PJA chair Emily S. Unger ’13 and PSC member Alexander R. Shams said that at first Hillel, not realizing that Shams’ organization would also sponsor the talk, seemed comfortable with hosting the event.
“At our initial meeting, we were given approval and were assured that there would be efforts to see this event through,” said Shams, a student in the Graduate School of Arts and Sciences. “But we later found out that there was a lot of uproar about the event when people from higher up heard that PSC was co-sponsoring it.” The event will still be held on Nov. 15, but now in Emerson Hall.

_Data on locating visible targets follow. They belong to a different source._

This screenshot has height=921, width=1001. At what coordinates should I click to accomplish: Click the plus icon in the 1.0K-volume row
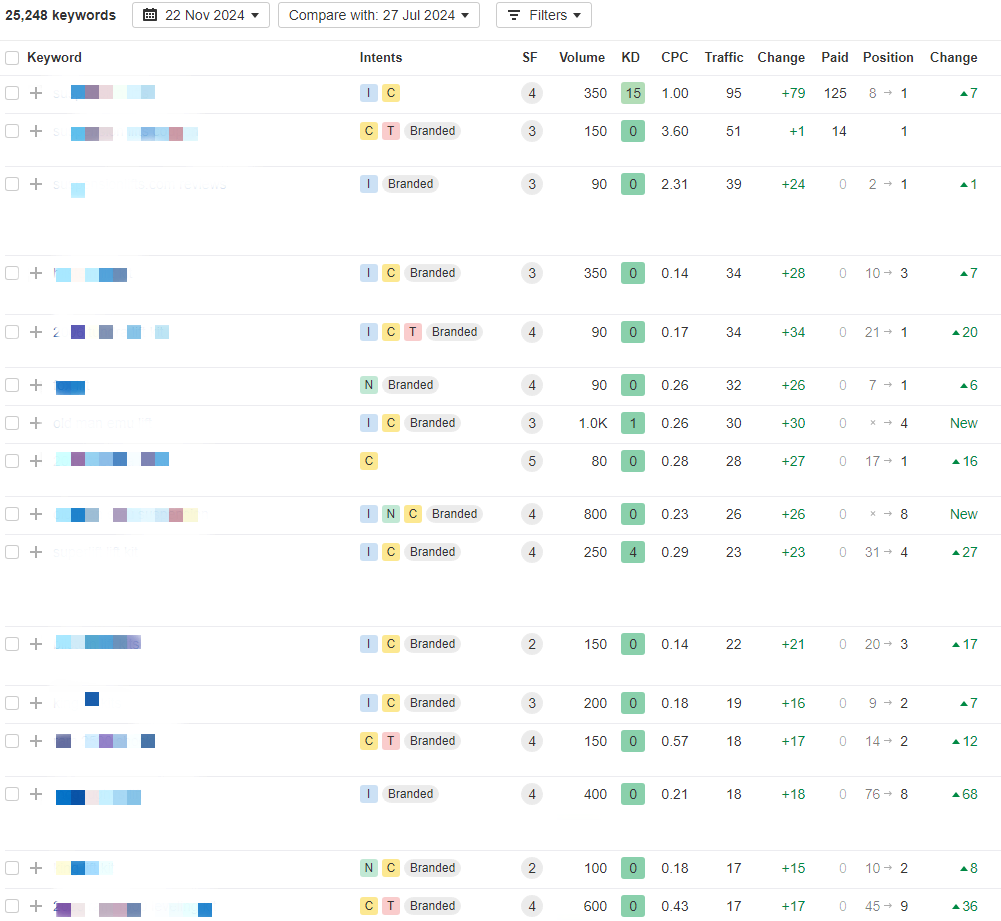pos(36,423)
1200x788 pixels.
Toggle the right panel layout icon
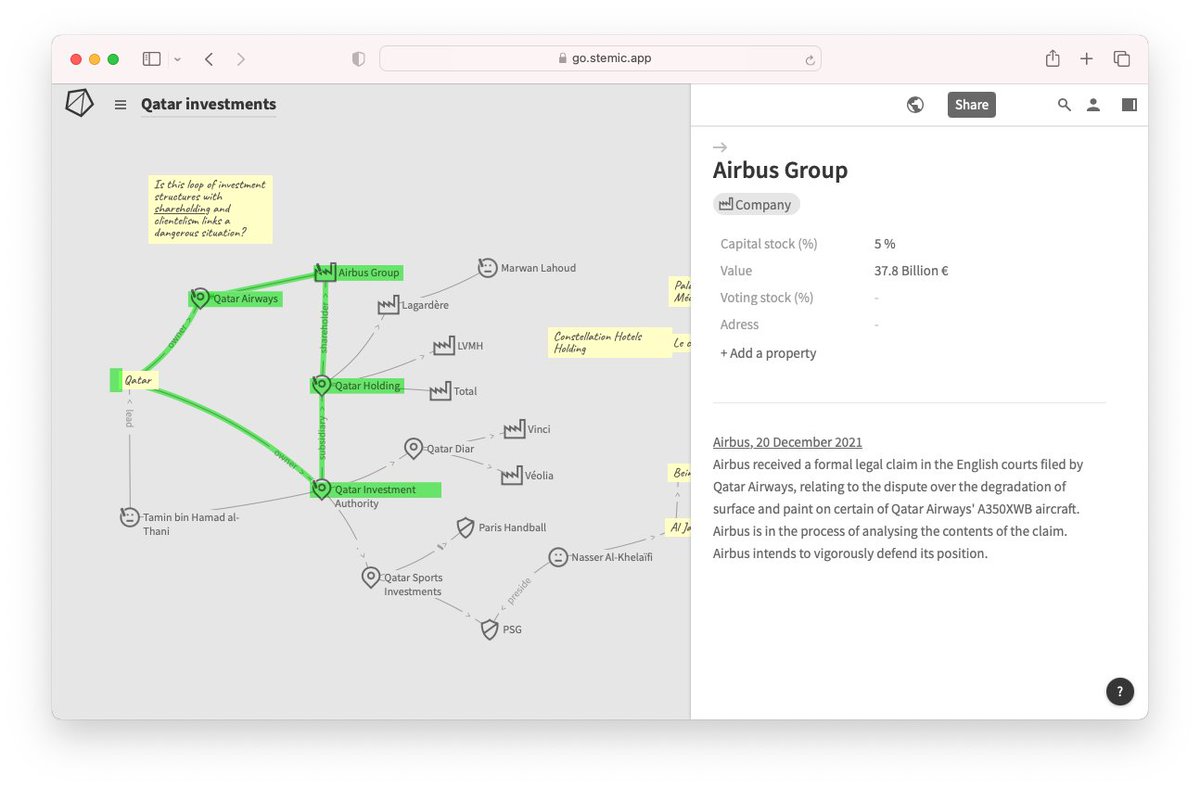(x=1129, y=104)
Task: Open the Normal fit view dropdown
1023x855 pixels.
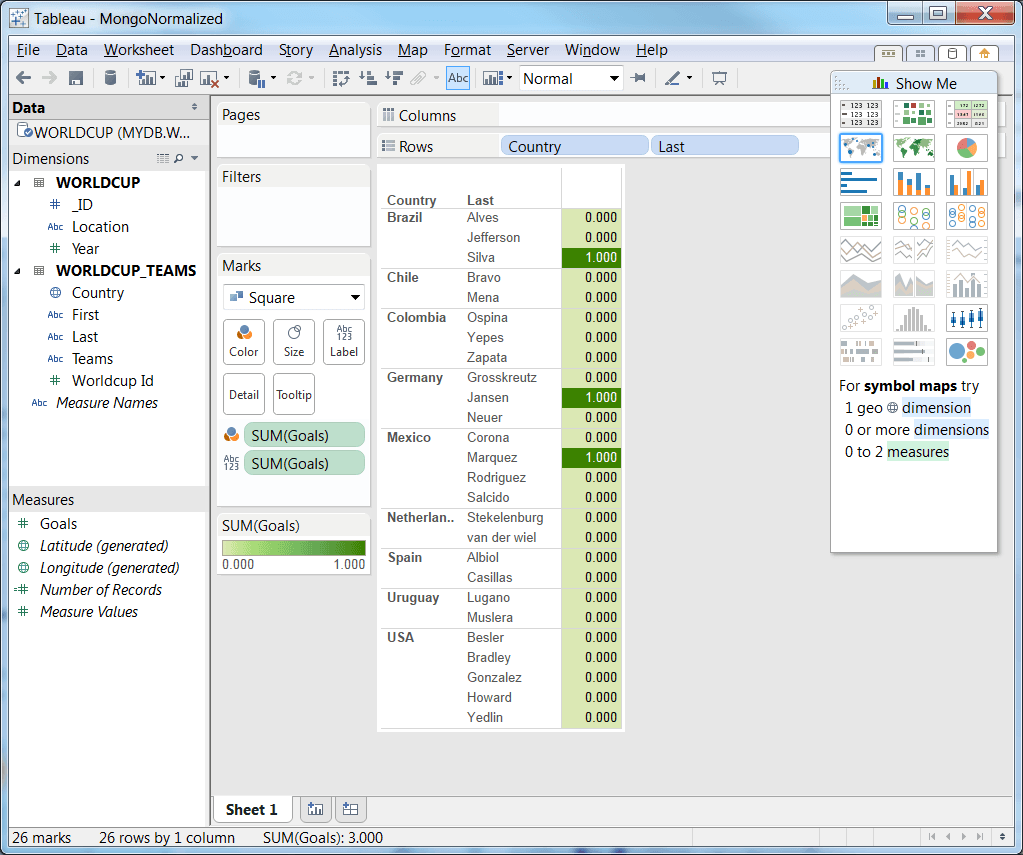Action: pyautogui.click(x=571, y=78)
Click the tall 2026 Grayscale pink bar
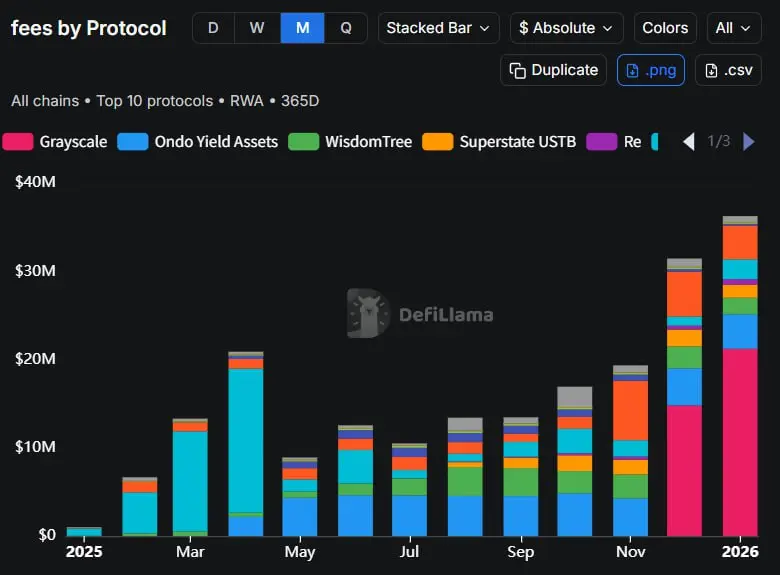780x575 pixels. pos(740,440)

It will bring together Israeli Jew Noam Lekach and American Jew Jeff Stein to talk about Israeli-Palestinian relations.
“I thought that it was clear that it was a co-sponsorship because we were both there and both shared interest in the topic of the event,” Unger said. “But Jonah apparently thought it was a dialogue, not a co-sponsorship.”
Steinberg, realizing that he may have misunderstood PSC’s presence at the meeting, said he scheduled a second conversation. But before that meeting could take place, Steinberg said, he received emails from concerned parties including Boston-area Jewish organizations and the vice president of Hillel International. Upon receiving these emails, Steinberg told Unger and Shams that they could no longer hold their event at Hillel.
“He told us that it would cause too much, far too much outrage and conflict and wouldn’t be worth it,” Unger said.
She added that the Jewish community is “particularly sensitive” to any mention of boycotts, divestments, and sanctions, as such actions can be perceived as undermining, and threatening, the Israeli nation.
Though many Israeli Jews think that settlement in the West Bank and Gaza Strip is justified, not all may agree with this position, Shams said. “I think it’s problematic that Hillel takes a particular political stance on the issue, which may be alienating,” he said. “This silences anyone with a different opinion and pushes them out of the Jewish community.”